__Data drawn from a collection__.
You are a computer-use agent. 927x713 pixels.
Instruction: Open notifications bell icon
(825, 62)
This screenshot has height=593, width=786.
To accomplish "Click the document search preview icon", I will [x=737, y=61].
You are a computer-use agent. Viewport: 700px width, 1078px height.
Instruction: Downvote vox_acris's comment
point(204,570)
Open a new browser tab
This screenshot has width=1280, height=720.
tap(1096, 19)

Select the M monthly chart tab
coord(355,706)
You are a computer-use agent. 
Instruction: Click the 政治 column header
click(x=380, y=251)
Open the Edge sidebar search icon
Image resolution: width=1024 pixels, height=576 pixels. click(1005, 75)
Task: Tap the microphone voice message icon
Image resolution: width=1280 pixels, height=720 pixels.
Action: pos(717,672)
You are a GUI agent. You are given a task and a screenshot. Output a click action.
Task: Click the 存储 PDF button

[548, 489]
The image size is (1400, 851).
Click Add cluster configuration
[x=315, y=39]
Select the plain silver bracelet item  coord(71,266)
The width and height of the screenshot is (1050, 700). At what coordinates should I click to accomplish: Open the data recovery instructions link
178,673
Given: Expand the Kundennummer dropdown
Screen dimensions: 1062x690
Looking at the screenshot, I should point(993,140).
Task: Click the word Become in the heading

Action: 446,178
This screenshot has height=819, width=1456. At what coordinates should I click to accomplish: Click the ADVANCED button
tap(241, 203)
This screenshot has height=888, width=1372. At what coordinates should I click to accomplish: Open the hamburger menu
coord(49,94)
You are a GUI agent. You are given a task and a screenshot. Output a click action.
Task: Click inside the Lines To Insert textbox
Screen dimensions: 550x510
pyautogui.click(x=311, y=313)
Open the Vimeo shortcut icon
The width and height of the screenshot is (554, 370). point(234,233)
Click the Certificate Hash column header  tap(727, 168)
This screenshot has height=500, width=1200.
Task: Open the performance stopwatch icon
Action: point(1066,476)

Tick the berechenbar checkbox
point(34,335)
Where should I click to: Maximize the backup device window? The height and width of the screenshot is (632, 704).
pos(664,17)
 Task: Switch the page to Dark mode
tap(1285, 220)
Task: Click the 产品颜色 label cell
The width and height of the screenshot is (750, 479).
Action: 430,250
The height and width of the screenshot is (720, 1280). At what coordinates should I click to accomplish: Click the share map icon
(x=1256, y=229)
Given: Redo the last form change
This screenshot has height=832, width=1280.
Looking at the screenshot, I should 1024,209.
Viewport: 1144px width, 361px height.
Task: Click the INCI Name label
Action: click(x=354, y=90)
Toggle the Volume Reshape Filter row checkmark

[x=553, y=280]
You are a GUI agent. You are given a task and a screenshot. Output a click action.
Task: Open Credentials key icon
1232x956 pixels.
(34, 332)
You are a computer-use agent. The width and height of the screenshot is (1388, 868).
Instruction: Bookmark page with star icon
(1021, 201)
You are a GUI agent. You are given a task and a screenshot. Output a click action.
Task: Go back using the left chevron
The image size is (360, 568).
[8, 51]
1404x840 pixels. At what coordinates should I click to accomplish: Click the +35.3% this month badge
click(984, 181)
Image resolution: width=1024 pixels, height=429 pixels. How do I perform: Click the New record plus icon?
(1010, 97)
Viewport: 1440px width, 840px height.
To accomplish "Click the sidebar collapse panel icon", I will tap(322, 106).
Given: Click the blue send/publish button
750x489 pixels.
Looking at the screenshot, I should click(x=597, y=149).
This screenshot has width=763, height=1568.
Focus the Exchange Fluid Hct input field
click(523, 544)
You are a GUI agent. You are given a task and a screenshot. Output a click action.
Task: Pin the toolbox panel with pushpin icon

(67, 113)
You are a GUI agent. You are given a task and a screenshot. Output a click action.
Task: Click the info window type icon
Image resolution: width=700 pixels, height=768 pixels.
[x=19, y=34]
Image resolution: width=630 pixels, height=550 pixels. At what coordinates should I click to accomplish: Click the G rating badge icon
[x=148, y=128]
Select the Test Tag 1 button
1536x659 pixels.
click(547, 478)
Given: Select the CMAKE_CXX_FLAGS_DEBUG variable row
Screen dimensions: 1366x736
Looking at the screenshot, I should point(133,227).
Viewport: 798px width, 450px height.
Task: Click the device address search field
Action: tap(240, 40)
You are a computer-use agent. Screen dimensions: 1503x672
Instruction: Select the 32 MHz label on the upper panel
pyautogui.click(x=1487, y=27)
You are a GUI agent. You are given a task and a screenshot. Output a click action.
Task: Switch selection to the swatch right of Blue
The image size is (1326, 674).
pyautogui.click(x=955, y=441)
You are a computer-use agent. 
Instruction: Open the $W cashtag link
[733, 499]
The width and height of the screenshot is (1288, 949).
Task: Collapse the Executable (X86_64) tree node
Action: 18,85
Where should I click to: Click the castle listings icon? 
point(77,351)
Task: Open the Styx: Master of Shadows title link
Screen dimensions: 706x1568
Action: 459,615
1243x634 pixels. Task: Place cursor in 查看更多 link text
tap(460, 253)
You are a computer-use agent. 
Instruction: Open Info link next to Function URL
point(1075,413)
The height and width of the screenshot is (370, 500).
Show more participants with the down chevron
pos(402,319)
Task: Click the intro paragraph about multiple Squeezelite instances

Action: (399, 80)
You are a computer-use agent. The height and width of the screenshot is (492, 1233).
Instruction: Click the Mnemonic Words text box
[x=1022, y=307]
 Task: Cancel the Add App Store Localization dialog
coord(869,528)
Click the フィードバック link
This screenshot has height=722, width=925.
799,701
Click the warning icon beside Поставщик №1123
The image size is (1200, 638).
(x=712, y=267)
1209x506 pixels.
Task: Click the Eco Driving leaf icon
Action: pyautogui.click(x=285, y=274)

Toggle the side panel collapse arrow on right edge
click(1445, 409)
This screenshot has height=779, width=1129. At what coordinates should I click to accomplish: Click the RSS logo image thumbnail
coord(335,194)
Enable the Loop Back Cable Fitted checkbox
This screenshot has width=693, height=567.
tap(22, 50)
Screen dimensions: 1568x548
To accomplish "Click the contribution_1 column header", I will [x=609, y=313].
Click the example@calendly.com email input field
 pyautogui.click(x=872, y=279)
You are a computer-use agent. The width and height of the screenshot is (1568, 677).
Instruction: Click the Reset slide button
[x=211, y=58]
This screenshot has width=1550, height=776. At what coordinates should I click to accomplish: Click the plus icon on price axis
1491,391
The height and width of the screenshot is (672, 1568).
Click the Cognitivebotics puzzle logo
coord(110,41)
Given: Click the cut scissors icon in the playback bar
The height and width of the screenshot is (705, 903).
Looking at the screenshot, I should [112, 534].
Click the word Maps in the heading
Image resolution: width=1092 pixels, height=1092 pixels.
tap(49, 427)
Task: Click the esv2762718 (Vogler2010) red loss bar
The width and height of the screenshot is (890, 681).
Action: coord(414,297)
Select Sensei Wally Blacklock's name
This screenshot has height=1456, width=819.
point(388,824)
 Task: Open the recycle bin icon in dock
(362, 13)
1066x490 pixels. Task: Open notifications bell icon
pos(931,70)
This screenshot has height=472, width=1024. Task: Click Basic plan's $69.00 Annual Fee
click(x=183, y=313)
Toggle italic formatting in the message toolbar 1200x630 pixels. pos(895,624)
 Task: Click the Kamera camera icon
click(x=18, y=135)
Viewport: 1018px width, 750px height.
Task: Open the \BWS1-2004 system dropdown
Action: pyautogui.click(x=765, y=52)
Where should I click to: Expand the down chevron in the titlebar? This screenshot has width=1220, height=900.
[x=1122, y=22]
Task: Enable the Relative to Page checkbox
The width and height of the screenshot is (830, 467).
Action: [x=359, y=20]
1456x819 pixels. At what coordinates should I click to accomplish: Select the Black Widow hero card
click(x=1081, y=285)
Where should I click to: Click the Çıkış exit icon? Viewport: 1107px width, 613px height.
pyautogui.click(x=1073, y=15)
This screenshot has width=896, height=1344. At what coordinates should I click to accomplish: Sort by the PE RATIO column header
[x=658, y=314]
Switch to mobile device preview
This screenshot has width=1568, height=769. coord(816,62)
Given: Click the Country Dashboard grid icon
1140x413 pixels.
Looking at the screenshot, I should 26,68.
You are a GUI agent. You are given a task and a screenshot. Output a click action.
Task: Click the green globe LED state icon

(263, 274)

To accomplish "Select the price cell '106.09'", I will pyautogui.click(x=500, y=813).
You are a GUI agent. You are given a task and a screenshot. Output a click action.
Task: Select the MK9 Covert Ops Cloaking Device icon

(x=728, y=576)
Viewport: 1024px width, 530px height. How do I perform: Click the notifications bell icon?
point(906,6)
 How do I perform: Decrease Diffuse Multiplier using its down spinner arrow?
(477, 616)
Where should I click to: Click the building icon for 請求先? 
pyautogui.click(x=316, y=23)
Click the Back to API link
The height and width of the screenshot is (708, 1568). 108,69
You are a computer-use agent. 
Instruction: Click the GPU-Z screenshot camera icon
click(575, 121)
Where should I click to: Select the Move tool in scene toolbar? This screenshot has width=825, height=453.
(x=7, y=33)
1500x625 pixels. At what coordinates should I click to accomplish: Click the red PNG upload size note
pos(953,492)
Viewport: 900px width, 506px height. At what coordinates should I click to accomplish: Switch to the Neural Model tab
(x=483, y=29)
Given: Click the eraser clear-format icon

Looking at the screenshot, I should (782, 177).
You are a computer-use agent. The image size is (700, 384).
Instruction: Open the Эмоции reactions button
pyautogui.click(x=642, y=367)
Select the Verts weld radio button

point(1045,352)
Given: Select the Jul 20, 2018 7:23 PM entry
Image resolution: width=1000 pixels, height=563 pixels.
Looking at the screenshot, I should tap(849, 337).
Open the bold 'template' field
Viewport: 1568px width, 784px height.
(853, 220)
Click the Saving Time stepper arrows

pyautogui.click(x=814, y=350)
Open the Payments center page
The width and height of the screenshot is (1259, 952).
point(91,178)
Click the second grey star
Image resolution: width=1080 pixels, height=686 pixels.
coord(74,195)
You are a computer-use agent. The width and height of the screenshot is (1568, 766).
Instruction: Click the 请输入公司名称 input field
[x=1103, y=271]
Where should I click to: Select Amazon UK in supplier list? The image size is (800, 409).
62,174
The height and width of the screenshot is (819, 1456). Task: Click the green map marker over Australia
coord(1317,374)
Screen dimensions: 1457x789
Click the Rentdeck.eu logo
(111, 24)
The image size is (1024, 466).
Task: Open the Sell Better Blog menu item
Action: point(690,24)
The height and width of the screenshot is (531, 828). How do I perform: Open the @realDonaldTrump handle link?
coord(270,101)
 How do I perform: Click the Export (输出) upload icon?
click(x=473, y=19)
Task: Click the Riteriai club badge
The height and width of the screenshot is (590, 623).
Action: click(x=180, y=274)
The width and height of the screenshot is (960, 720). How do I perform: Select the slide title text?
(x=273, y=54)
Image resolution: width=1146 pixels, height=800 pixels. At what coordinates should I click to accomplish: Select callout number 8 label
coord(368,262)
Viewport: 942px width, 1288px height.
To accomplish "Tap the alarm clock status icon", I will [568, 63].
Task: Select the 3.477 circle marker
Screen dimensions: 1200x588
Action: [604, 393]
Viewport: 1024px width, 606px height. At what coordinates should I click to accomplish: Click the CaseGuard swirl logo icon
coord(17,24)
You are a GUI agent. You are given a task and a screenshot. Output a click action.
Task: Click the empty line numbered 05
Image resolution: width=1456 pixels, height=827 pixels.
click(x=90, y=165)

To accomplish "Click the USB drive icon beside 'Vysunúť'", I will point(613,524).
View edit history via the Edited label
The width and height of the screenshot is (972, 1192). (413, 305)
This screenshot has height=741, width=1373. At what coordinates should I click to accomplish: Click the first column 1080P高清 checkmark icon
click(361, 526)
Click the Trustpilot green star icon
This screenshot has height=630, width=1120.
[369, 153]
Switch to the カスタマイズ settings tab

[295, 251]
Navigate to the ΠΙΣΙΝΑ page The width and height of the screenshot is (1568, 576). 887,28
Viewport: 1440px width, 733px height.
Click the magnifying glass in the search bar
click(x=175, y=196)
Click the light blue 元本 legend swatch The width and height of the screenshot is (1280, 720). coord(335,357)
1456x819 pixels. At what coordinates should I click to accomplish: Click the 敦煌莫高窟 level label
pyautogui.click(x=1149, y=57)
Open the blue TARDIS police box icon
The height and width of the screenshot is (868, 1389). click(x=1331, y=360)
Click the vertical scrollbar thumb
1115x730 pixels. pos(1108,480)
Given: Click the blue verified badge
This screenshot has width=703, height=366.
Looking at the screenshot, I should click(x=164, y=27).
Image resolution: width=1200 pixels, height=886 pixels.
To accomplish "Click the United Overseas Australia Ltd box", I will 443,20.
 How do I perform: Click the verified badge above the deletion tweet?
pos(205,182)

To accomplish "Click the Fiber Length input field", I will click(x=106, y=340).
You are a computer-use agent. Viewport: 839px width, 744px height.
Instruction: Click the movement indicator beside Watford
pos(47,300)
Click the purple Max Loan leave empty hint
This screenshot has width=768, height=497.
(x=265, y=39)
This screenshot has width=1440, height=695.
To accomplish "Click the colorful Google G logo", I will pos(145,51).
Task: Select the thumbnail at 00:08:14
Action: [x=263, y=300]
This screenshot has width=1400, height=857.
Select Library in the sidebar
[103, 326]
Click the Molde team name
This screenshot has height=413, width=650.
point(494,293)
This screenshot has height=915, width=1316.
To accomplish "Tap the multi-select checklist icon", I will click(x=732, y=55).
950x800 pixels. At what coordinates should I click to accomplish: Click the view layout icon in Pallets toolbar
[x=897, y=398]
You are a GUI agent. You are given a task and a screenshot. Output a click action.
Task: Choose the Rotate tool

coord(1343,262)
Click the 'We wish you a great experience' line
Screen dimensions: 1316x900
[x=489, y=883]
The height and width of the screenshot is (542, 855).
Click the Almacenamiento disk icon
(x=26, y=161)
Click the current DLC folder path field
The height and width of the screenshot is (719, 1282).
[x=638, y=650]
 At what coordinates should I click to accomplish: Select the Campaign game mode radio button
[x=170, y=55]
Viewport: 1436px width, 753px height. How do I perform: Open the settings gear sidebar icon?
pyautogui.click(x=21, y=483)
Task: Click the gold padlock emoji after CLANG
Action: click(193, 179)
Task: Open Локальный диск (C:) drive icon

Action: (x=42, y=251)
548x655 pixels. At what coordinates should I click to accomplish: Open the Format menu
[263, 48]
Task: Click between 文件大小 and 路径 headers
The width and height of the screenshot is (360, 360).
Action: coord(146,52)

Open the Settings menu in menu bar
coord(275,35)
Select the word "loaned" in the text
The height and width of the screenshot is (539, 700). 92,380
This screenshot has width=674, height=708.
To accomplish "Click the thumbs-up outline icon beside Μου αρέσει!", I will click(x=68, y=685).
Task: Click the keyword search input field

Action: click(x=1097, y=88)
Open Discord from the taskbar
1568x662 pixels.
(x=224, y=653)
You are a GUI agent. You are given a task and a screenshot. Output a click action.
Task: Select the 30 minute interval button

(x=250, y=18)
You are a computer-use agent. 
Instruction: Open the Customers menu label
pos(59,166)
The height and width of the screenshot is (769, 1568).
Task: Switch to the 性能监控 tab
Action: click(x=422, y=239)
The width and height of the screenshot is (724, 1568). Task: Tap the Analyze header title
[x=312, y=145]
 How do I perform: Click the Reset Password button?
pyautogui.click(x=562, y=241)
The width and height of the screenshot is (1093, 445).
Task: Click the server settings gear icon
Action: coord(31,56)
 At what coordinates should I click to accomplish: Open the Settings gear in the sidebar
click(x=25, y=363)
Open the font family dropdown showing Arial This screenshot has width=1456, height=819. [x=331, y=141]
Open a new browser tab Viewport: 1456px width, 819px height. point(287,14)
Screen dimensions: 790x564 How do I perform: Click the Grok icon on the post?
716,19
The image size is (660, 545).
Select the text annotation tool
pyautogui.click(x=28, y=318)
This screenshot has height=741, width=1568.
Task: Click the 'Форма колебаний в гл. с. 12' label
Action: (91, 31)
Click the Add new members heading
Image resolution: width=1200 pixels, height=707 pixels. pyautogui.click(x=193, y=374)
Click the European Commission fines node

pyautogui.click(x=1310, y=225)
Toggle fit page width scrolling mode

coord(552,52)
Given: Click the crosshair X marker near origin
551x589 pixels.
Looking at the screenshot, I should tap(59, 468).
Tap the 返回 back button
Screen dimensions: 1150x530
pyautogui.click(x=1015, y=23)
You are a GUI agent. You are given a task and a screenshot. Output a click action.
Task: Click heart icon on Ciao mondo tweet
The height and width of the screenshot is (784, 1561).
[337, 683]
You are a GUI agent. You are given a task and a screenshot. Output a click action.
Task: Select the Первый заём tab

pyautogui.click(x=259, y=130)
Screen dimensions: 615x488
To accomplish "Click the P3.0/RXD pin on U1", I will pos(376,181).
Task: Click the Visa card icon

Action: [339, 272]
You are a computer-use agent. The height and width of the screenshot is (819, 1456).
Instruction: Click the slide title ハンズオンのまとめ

__Your instructions__. Copy the data word for word, from its first line through the line that contains "Image resolution: width=1024 pixels, height=576", with both of those lines included.

__Result of this exercise__.
You are a computer-use agent. 927x713 pixels.
Instruction: Open notifications bell icon
(825, 62)
This screenshot has height=593, width=786.
To accomplish "Click the document search preview icon", I will [x=737, y=61].
You are a computer-use agent. Viewport: 700px width, 1078px height.
Instruction: Downvote vox_acris's comment
point(204,570)
Open a new browser tab
This screenshot has width=1280, height=720.
tap(1096, 19)

Select the M monthly chart tab
coord(355,706)
You are a computer-use agent. 
Instruction: Click the 政治 column header
click(x=380, y=251)
Open the Edge sidebar search icon
Image resolution: width=1024 pixels, height=576 pixels. click(1005, 75)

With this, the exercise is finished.